| TEXTE FOURNI |
AstraZeneca conserve un droit de première négociation pour les découvertes pouvant résulter de ces recherches, mais celles-ci appartiennent en dernier ressort à McGill. «Il est fondamental que nous puissions protéger l’aptitude des chercheurs de McGill à poursuivre librement leurs travaux et à en publier tout aussi librement les résultats », insiste Philippe Walker.
Les fonds versés par AstraZeneca ont également servi à la création d’un laboratoire de plus de 930 mètres carrés dans le Centre d’innovation Génome Québec-Université McGill. Le nouveau laboratoire abritera des infrastructures réservées aux expériences comportementales sur les animaux, dont plusieurs utilisateurs pourront se prévaloir, et un appareil d’imagerie par résonance magnétique spécialement adapté aux rongeurs.
«L’espace coûte toujours très cher », indique Catherine Bushnell. «Cette collaboration nous permet de mener des projets qu’il aurait été autrement impossible d’envisager. » Une électrophysiologiste du Pavillon des sciences médicales McIntyre pourra, par exemple, utiliser le laboratoire pour des études comportementales occasionnelles sur les animaux, sans avoir à sacrifier des locaux dans son propre laboratoire, ni engager de lourdes dépenses pour les adapter à ce type de recherche.
Le nouveau laboratoire donnera par ailleurs aux chercheurs de McGill la liberté de conduire davantage de projets de recherche à contrat pour l’industrie pharmaceutique. Outre sa très grande rentabilité, la recherche à contrat est un outil précieux pour les chercheurs universitaires, car elle leur permet de mettre leur expérience au service de véritables prototypes de médicaments et d’élargir la taille des échantillons de leurs propres études expérimentales.
« Une société pharmaceutique peut me proposer un important contrat pour tester la sensibilité à la douleur d’une souris transgénique privée d’un gène spécifique », explique Jeffrey Mogil, professeur titulaire de la Chaire de recherche E. P. Taylor en études sur la douleur et de la Chaire de recherche du Canada en génétique de la douleur, qui travaille régulièrement avec des souris génétiquement modifiées. « Je pourrais le faire dans mon laboratoire, mais il faudrait pour cela que j’utilise l’équipement dont j’ai précisément besoin pour mes projets financés par des subventions de recherche. Il est préférable que je confie l’exécution du contrat à quelqu’un que j’aurai recruté spécifiquement à cette fin et qui travaillera dans le nouveau laboratoire. Autrement dit, cela élargit considérablement ma marge de manoeuvre. »

| MARCHE À SUIVRE |
Selon le texte sur le partenariat entre AstraZeneca et McGill, quelle est la superficie du laboratoire créé grâce aux fonds d'AstraZeneca ?

Enregistrements de données stockés:
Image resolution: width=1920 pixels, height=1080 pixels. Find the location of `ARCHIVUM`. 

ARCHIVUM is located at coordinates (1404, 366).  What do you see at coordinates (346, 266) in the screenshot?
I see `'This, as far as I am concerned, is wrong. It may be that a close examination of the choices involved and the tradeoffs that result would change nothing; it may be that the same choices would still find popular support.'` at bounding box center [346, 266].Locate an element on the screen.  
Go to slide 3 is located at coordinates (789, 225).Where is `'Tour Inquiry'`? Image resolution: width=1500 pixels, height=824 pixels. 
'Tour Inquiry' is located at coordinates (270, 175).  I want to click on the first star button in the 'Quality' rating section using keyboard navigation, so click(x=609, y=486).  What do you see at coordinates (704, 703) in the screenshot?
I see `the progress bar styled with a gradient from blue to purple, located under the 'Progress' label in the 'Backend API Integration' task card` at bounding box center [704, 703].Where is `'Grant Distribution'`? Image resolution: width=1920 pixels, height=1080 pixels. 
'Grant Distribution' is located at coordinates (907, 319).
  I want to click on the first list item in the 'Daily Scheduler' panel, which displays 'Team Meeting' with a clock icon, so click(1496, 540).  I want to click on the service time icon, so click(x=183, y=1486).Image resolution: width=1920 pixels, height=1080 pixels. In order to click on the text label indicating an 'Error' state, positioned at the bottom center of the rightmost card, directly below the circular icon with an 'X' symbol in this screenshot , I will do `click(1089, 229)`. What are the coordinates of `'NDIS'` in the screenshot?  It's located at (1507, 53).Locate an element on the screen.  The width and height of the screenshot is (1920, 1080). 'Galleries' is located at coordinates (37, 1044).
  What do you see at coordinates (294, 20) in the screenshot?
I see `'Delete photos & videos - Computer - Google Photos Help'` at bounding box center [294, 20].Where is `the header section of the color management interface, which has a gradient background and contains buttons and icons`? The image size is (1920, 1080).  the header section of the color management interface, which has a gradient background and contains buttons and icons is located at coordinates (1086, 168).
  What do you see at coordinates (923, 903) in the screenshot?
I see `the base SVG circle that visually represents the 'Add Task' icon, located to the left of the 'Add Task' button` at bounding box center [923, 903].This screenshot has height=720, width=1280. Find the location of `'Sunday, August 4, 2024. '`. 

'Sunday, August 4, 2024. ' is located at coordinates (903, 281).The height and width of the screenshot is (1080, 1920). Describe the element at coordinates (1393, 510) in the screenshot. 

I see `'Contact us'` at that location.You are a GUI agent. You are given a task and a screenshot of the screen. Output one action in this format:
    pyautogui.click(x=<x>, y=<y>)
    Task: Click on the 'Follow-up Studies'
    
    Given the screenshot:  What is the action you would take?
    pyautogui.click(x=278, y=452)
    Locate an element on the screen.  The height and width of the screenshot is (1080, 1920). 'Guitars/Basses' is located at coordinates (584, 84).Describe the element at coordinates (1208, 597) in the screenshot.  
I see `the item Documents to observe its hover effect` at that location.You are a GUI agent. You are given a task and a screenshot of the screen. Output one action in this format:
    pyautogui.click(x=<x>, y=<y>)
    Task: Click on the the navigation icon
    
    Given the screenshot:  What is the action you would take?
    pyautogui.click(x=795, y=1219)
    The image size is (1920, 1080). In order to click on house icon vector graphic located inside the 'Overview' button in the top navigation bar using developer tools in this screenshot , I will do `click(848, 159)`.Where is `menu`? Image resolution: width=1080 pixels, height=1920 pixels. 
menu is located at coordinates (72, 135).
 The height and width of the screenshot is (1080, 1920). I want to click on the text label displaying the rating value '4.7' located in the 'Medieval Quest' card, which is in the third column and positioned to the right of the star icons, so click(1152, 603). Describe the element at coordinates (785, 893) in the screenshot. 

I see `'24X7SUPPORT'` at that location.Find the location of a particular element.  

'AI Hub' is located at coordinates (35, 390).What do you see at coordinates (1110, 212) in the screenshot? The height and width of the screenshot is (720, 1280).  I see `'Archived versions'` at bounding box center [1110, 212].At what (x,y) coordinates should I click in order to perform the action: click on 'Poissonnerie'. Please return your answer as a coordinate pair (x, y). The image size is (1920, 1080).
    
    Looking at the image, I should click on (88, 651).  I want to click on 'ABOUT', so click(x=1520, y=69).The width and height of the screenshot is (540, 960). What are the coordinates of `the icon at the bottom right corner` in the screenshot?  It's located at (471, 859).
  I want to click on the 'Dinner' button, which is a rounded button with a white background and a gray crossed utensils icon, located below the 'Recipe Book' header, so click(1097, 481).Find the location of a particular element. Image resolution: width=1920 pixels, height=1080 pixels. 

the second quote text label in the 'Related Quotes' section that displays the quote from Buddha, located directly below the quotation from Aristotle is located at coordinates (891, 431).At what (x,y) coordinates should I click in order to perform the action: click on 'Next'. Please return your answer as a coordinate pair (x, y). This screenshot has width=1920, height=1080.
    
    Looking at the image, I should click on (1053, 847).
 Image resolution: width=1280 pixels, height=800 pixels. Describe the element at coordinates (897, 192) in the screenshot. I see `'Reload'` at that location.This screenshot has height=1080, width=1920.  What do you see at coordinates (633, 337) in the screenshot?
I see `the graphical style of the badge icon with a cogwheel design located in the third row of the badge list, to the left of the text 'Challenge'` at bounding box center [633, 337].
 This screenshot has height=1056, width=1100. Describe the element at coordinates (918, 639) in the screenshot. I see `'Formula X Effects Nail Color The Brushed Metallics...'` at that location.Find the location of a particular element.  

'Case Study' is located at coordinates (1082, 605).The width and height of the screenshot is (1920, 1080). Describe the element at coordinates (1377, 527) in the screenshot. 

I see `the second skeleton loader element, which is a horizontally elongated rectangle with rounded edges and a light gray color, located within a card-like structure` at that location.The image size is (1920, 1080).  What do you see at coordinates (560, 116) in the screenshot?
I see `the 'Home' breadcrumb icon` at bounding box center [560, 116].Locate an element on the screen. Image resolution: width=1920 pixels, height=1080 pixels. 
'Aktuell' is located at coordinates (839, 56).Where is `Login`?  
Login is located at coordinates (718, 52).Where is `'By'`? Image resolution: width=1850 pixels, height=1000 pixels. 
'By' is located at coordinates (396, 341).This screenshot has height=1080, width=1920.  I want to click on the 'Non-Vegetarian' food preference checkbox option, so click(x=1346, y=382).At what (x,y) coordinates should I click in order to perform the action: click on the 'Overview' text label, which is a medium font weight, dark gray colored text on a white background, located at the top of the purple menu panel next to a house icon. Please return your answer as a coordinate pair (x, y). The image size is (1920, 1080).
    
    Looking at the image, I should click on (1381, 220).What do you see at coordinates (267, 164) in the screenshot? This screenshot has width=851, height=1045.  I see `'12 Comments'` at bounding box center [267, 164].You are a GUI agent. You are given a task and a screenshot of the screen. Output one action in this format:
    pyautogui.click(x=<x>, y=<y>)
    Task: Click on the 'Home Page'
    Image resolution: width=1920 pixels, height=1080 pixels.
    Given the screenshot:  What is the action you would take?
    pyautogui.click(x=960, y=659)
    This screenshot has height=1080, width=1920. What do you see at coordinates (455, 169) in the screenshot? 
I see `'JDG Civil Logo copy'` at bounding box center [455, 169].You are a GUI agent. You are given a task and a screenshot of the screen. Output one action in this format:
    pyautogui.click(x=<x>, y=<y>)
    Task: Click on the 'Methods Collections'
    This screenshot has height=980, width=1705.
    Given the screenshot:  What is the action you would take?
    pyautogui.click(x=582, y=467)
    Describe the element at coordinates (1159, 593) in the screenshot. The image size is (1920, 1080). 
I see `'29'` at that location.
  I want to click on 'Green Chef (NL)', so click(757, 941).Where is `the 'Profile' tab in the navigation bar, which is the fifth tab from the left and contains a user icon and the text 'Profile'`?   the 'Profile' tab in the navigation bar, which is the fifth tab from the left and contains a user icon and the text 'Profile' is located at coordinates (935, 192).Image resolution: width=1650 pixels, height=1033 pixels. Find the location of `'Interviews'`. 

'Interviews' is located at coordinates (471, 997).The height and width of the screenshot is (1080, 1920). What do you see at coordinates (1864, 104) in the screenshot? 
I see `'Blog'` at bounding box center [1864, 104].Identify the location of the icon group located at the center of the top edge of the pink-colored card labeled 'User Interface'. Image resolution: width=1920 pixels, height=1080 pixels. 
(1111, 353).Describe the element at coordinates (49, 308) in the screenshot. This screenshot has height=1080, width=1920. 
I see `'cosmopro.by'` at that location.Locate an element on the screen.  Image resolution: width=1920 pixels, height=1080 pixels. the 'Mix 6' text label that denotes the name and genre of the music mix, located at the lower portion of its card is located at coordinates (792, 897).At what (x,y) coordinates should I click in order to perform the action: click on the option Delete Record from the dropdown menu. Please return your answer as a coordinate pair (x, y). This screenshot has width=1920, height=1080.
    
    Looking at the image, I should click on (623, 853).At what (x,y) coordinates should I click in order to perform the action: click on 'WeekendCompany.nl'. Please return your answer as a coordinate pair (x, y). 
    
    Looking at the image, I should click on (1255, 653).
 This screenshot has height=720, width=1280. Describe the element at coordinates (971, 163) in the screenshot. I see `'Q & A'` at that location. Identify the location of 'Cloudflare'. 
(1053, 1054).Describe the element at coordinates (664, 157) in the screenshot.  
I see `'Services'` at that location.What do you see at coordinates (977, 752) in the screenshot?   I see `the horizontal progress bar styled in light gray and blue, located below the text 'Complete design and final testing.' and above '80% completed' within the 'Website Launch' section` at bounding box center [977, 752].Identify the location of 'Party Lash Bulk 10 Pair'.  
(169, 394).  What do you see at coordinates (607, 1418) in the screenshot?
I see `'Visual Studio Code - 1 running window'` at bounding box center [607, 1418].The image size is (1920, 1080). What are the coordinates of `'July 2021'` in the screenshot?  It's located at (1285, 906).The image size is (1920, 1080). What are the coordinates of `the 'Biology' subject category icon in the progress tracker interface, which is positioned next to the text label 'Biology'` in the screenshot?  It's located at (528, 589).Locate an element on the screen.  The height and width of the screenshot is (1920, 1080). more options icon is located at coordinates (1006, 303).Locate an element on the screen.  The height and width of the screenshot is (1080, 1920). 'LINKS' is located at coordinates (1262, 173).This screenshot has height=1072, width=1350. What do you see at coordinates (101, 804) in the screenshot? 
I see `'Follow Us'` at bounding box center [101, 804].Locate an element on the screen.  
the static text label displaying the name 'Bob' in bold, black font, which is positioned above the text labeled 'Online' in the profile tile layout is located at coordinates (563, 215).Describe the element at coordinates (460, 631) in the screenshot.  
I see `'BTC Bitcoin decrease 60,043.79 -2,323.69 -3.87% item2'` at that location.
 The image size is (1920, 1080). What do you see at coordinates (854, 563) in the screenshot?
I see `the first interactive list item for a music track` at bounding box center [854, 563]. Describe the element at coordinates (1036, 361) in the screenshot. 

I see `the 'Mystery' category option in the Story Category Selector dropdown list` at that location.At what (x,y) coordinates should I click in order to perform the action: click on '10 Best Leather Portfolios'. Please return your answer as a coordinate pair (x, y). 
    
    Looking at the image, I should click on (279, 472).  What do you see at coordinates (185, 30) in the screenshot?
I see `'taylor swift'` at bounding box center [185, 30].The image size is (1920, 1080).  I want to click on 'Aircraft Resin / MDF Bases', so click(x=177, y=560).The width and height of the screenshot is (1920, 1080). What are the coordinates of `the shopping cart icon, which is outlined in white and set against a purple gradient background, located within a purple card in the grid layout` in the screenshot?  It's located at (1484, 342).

| SOLUTION DE L'EXERCICE |
Plus de 930 mètres carrés.